I’ve noticed a very useful pattern to their side. If you have a weakness in your argument (or even a reasonably strong argument, but seem to have poor mastery of a point they can ignore) you will get a strong attack.
But when you have a rock solid case, they simply go quiet. Not a peep. No sense giving any added air time to that strong case by being a foil that causes more discussion.
So when you hear dead air, when there is NOTHING in response to a point you made: Mark it down in you best arguments list. Save it. Promote it.
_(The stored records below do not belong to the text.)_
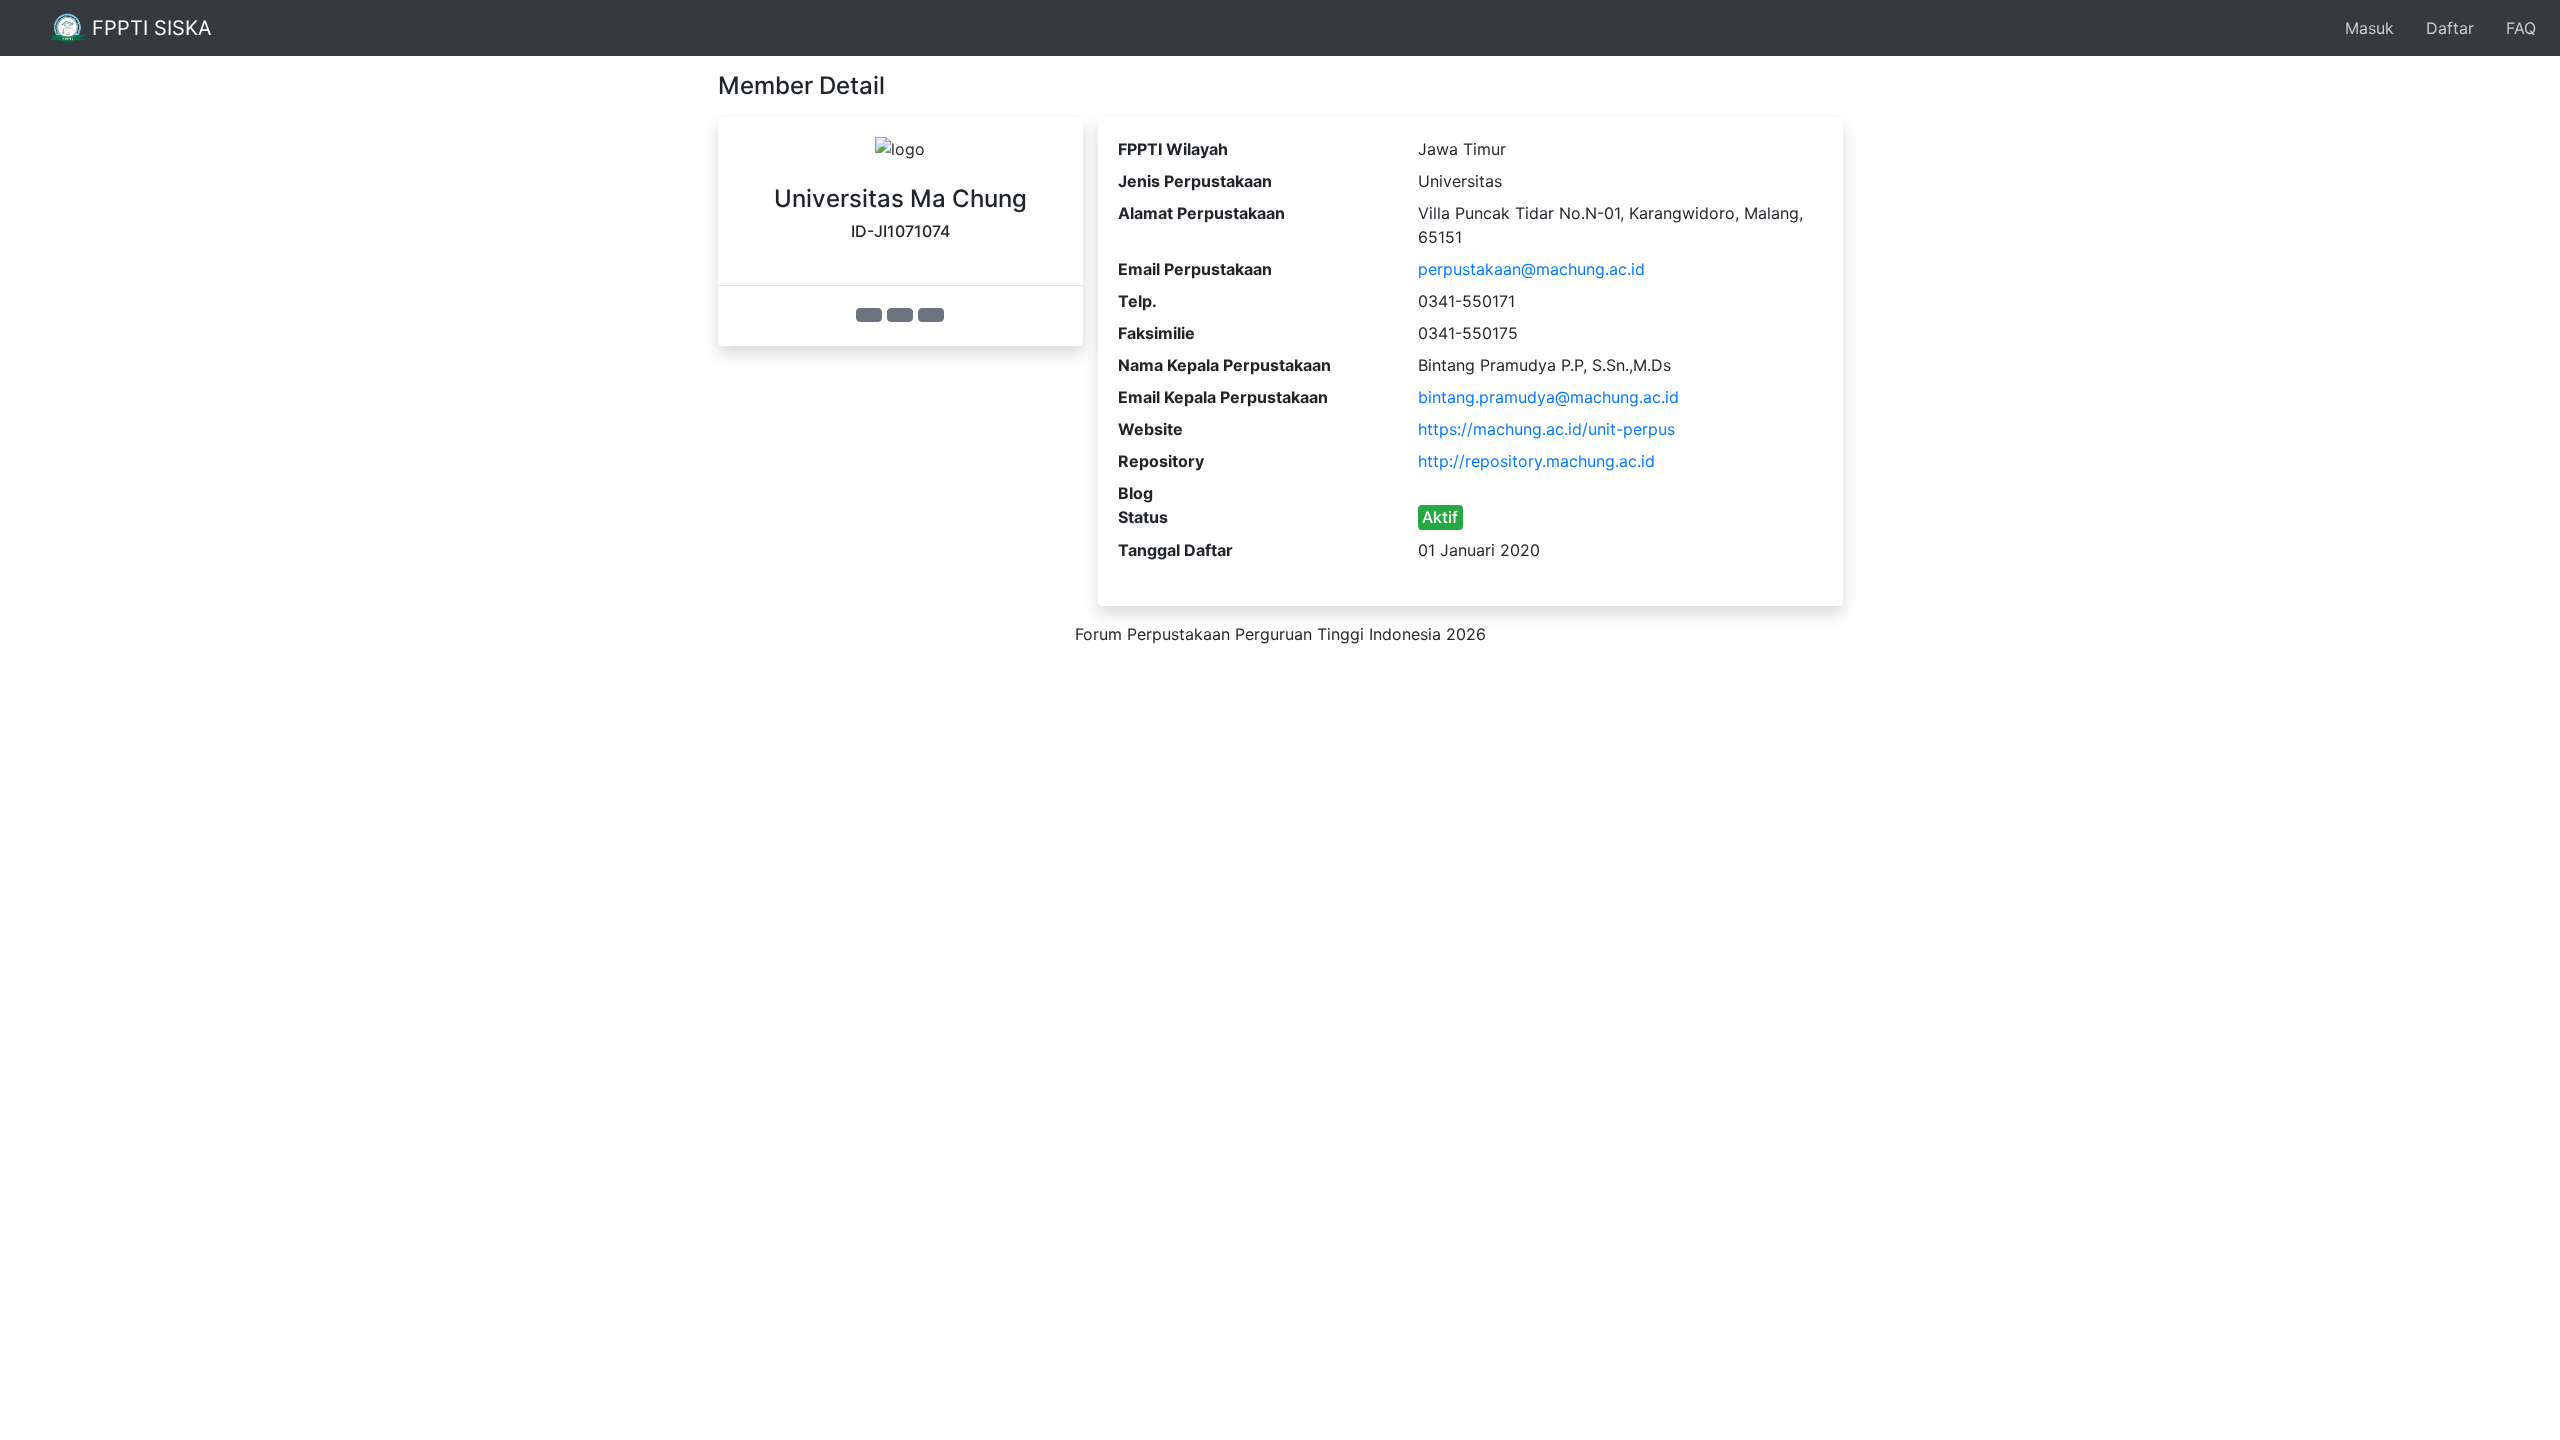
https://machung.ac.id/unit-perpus (1546, 429)
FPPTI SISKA (149, 28)
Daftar (2450, 28)
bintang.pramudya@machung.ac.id (1548, 397)
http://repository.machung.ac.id (1536, 461)
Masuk (2369, 28)
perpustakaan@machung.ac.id (1531, 269)
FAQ (2521, 28)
Pull it out and stuff it in front of them as often as you can. DO NOT just let is pass by and fade away.
This “tell” is worth more than gold. It confirms when you have a “magic bullet”. Cherish it.
So I suspect that, in addition to being in Copenhagen for some of The Team, they are also doing the “duck and cover” drill. But don’t worry. Though they were told it will all be over with The Treaty, Copenhagen will fail. China, India, Russia, Brazil have all assured that. And Climategate assure the Senate will not ratify should Obama sign some paper or other. So they will be back. But listen to the silence, and take notes when it happens…

Charles. U. Farley
December 11, 2009 12:54 am

Michael (17:36:31) :
AdderW (17:10:36) : Wrote
“My new mantra:
Refuter is the word – I am a refuter
Absolutely.
Michaels point re- subversion of language.
specifically the use of the word “pollution” to encompass CO2 is one of those methods the warmist fundamentalists use.
See through them for what they are and to coin a phrase “Refute” them.